▶ **To be done**
Transcribe the records verbatim, from the line containing "The width and height of the screenshot is (1024, 492)." through the final line of the records, including both.

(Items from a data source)
● ● ● ●

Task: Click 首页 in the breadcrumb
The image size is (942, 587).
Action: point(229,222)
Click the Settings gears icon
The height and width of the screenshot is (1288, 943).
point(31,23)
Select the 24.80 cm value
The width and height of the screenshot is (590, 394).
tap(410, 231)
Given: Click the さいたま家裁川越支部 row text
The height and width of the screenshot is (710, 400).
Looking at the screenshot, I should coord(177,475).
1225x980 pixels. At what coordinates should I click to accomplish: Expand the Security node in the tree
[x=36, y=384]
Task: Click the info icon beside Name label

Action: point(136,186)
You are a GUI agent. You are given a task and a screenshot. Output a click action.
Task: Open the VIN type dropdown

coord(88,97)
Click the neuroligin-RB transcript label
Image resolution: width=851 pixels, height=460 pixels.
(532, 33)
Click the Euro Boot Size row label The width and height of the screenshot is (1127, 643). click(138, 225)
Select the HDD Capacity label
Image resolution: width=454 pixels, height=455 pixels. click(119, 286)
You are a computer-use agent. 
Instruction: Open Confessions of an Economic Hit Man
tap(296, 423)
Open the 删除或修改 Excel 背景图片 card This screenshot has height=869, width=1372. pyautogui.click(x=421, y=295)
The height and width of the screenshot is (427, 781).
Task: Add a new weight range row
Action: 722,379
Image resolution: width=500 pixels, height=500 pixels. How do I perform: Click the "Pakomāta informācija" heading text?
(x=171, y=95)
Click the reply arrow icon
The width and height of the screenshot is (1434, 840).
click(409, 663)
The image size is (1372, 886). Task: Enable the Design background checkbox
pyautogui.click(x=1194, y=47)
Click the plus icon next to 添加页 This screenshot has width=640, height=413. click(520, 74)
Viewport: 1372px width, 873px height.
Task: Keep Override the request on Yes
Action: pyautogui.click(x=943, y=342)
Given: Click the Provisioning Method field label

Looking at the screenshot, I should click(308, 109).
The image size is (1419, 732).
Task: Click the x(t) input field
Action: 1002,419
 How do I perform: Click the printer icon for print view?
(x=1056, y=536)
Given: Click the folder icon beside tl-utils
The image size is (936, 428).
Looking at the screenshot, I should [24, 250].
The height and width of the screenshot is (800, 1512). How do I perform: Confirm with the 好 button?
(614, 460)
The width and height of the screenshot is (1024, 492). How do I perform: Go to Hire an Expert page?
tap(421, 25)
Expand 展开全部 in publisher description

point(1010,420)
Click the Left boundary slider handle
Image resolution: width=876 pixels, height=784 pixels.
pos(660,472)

● ● ● ●

▶ **Task response**
The width and height of the screenshot is (1024, 492). How do I perform: Go to Hire an Expert page?
tap(421, 25)
Expand 展开全部 in publisher description

point(1010,420)
Click the Left boundary slider handle
Image resolution: width=876 pixels, height=784 pixels.
pos(660,472)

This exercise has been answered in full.